» **EXERCISE REQUIREMENTS**: Word for word, give the entries back.

» **AVAILABLE RECORDS**:

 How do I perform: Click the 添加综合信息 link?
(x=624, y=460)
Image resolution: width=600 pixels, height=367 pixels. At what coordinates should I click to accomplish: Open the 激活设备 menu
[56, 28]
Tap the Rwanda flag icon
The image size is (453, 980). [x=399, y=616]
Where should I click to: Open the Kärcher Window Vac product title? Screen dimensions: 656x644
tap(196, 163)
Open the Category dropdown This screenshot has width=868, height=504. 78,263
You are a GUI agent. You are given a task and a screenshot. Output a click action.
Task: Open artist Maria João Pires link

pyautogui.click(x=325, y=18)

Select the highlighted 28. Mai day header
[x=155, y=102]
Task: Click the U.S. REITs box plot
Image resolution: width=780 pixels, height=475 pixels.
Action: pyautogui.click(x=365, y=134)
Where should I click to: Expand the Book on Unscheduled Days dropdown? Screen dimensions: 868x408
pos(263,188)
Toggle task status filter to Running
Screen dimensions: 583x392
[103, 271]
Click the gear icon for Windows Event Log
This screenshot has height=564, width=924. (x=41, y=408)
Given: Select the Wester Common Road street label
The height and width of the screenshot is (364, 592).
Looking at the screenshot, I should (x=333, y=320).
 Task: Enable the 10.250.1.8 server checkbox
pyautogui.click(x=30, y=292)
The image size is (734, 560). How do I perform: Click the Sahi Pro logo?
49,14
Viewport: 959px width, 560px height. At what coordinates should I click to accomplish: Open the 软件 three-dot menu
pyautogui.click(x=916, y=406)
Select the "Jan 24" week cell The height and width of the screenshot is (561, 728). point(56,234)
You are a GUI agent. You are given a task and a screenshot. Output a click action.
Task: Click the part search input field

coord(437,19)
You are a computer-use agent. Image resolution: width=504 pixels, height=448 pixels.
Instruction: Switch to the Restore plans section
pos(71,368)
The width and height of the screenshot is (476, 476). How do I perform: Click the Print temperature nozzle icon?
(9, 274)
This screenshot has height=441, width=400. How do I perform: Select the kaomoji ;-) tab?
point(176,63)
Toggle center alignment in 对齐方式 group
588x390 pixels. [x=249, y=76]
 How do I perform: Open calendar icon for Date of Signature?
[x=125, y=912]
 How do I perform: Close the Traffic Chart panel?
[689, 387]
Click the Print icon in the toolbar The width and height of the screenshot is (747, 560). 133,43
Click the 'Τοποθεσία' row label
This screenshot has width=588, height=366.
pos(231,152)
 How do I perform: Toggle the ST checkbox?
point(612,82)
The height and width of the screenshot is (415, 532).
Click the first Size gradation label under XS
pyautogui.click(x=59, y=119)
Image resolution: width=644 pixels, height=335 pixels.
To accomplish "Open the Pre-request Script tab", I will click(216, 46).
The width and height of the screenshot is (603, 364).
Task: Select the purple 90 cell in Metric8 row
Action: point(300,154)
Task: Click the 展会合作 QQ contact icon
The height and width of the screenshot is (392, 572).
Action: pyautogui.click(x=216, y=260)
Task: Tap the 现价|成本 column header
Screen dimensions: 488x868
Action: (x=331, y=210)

» **SOLUTION**:
 How do I perform: Click the 添加综合信息 link?
(x=624, y=460)
Image resolution: width=600 pixels, height=367 pixels. At what coordinates should I click to accomplish: Open the 激活设备 menu
[56, 28]
Tap the Rwanda flag icon
The image size is (453, 980). [x=399, y=616]
Where should I click to: Open the Kärcher Window Vac product title? Screen dimensions: 656x644
tap(196, 163)
Open the Category dropdown This screenshot has width=868, height=504. 78,263
You are a GUI agent. You are given a task and a screenshot. Output a click action.
Task: Open artist Maria João Pires link

pyautogui.click(x=325, y=18)

Select the highlighted 28. Mai day header
[x=155, y=102]
Task: Click the U.S. REITs box plot
Image resolution: width=780 pixels, height=475 pixels.
Action: pyautogui.click(x=365, y=134)
Where should I click to: Expand the Book on Unscheduled Days dropdown? Screen dimensions: 868x408
pos(263,188)
Toggle task status filter to Running
Screen dimensions: 583x392
[103, 271]
Click the gear icon for Windows Event Log
This screenshot has height=564, width=924. (x=41, y=408)
Given: Select the Wester Common Road street label
The height and width of the screenshot is (364, 592).
Looking at the screenshot, I should (x=333, y=320).
 Task: Enable the 10.250.1.8 server checkbox
pyautogui.click(x=30, y=292)
The image size is (734, 560). How do I perform: Click the Sahi Pro logo?
49,14
Viewport: 959px width, 560px height. At what coordinates should I click to accomplish: Open the 软件 three-dot menu
pyautogui.click(x=916, y=406)
Select the "Jan 24" week cell The height and width of the screenshot is (561, 728). point(56,234)
You are a GUI agent. You are given a task and a screenshot. Output a click action.
Task: Click the part search input field

coord(437,19)
You are a computer-use agent. Image resolution: width=504 pixels, height=448 pixels.
Instruction: Switch to the Restore plans section
pos(71,368)
The width and height of the screenshot is (476, 476). How do I perform: Click the Print temperature nozzle icon?
(9, 274)
This screenshot has height=441, width=400. How do I perform: Select the kaomoji ;-) tab?
point(176,63)
Toggle center alignment in 对齐方式 group
588x390 pixels. [x=249, y=76]
 How do I perform: Open calendar icon for Date of Signature?
[x=125, y=912]
 How do I perform: Close the Traffic Chart panel?
[689, 387]
Click the Print icon in the toolbar The width and height of the screenshot is (747, 560). 133,43
Click the 'Τοποθεσία' row label
This screenshot has width=588, height=366.
pos(231,152)
 How do I perform: Toggle the ST checkbox?
point(612,82)
The height and width of the screenshot is (415, 532).
Click the first Size gradation label under XS
pyautogui.click(x=59, y=119)
Image resolution: width=644 pixels, height=335 pixels.
To accomplish "Open the Pre-request Script tab", I will click(216, 46).
The width and height of the screenshot is (603, 364).
Task: Select the purple 90 cell in Metric8 row
Action: point(300,154)
Task: Click the 展会合作 QQ contact icon
The height and width of the screenshot is (392, 572).
Action: pyautogui.click(x=216, y=260)
Task: Tap the 现价|成本 column header
Screen dimensions: 488x868
Action: (x=331, y=210)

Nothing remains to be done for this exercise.